* ENTRIES SUPPLIED:
———
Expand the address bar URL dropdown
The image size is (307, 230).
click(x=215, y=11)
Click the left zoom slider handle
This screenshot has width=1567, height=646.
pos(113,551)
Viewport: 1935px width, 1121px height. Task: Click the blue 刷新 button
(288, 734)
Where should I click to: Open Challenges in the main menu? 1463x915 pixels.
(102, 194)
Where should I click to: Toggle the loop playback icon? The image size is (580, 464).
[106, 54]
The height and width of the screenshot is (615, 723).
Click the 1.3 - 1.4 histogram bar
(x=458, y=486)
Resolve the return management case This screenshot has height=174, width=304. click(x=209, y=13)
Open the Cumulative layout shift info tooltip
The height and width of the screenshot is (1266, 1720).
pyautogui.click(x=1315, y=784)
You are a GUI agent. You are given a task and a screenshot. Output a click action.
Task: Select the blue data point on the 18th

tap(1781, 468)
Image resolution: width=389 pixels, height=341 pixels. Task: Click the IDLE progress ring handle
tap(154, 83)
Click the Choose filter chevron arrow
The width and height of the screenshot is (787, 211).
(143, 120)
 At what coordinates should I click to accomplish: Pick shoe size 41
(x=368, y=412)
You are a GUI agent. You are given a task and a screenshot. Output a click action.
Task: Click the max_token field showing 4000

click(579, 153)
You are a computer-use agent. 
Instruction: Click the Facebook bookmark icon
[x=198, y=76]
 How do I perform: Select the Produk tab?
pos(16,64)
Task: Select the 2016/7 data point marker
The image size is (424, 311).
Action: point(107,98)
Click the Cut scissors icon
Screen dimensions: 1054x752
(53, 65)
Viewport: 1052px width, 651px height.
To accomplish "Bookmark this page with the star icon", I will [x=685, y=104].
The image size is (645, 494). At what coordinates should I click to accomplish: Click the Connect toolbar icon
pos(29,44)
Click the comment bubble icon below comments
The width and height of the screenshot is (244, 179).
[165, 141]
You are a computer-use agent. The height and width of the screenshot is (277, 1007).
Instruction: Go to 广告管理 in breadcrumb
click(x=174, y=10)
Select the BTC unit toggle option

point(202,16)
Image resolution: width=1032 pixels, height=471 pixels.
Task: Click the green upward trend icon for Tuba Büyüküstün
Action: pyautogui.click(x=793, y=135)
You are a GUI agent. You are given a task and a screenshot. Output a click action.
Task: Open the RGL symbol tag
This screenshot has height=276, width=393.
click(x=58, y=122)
———
* INSTRUCTIONS FOR THE TASK: Transcribe the lines above from the line with "Viewport: 1052px width, 651px height." through the end of the lines, both ends included.

* REPLY TO THE EXERCISE:
Viewport: 1052px width, 651px height.
To accomplish "Bookmark this page with the star icon", I will [x=685, y=104].
The image size is (645, 494). At what coordinates should I click to accomplish: Click the Connect toolbar icon
pos(29,44)
Click the comment bubble icon below comments
The width and height of the screenshot is (244, 179).
[165, 141]
You are a computer-use agent. The height and width of the screenshot is (277, 1007).
Instruction: Go to 广告管理 in breadcrumb
click(x=174, y=10)
Select the BTC unit toggle option

point(202,16)
Image resolution: width=1032 pixels, height=471 pixels.
Task: Click the green upward trend icon for Tuba Büyüküstün
Action: pyautogui.click(x=793, y=135)
You are a GUI agent. You are given a task and a screenshot. Output a click action.
Task: Open the RGL symbol tag
This screenshot has height=276, width=393.
click(x=58, y=122)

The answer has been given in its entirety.